Task >> List each different word that the passage on Milton below uses to mean a reward.
-- Excerpted passage follows --
But Milton isn’t satisfied with this. For he knows well that earthly fame is fleeting and Time’s scythe will still have the final say, when every artist’s reward and fame, “within his bending sickle’s compass come” (as Shakespeare puts it in Sonnet 116).
But the fair *guerdon when we hope to find,
And think to burst out into sudden blaze,
Comes the blind Fury with th’abhorred shears,
And slits the thin-spun life.
*reward
Why labour? The question still lingers until Phoebus (the god of poetry) answers, that it isn’t fame on the earthly realm that artists should gather for themselves. They should instead desire the heavenly reward, the true prize for one’s righteousness and just acts. “Fame is no plant that grows on mortal soil,” Phoebus declares. It lives and spreads in Jove’s pure eyes—
As he pronounces lastly on each deed,
Of so much fame in Heav’n expect thy meed.
-- Excerpted passage concluded --
-- Given information follows --
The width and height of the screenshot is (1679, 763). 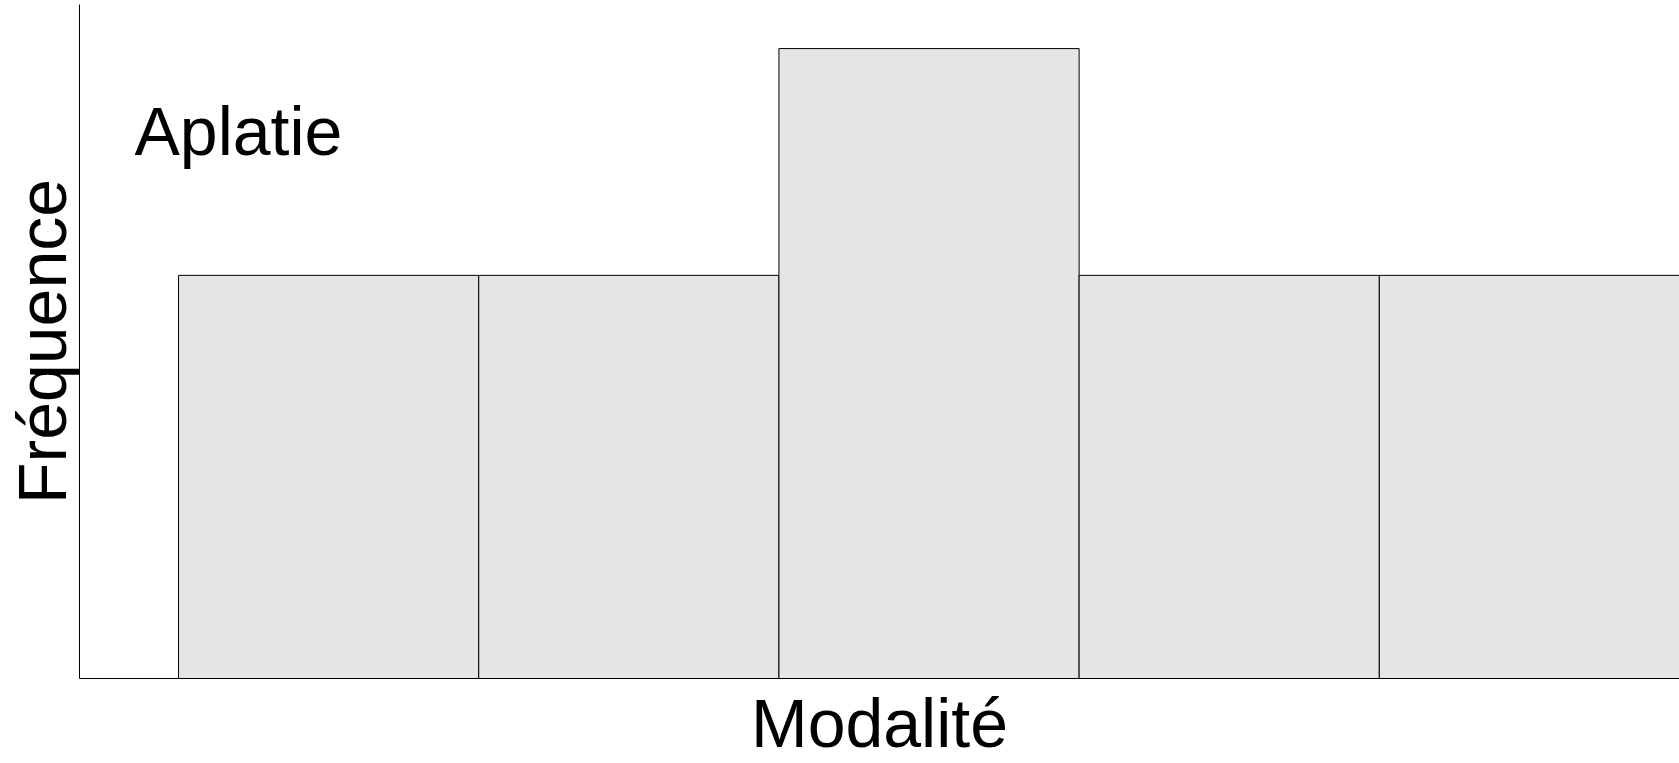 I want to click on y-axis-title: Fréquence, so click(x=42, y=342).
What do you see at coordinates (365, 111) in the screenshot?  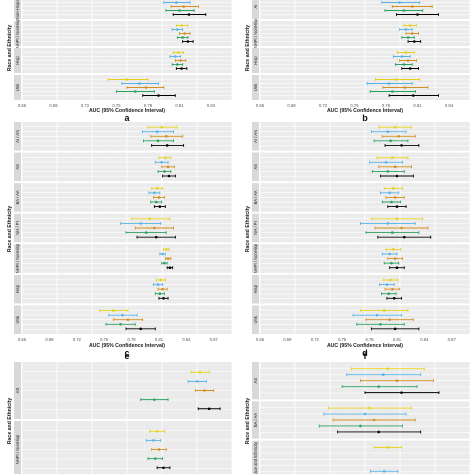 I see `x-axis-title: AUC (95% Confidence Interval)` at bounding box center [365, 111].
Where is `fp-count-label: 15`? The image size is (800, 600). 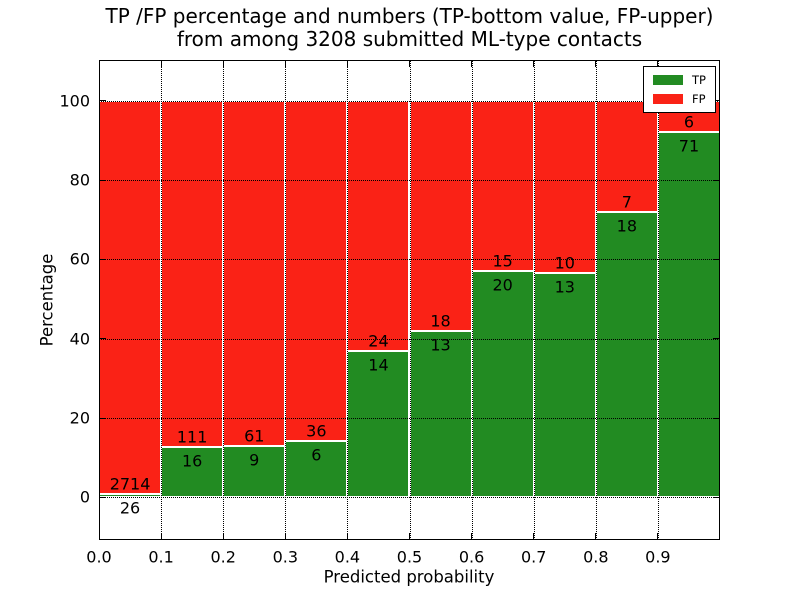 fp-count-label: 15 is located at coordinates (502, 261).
-- Given information concluded --
Result of this exercise >> guerdon, reward, prize, meed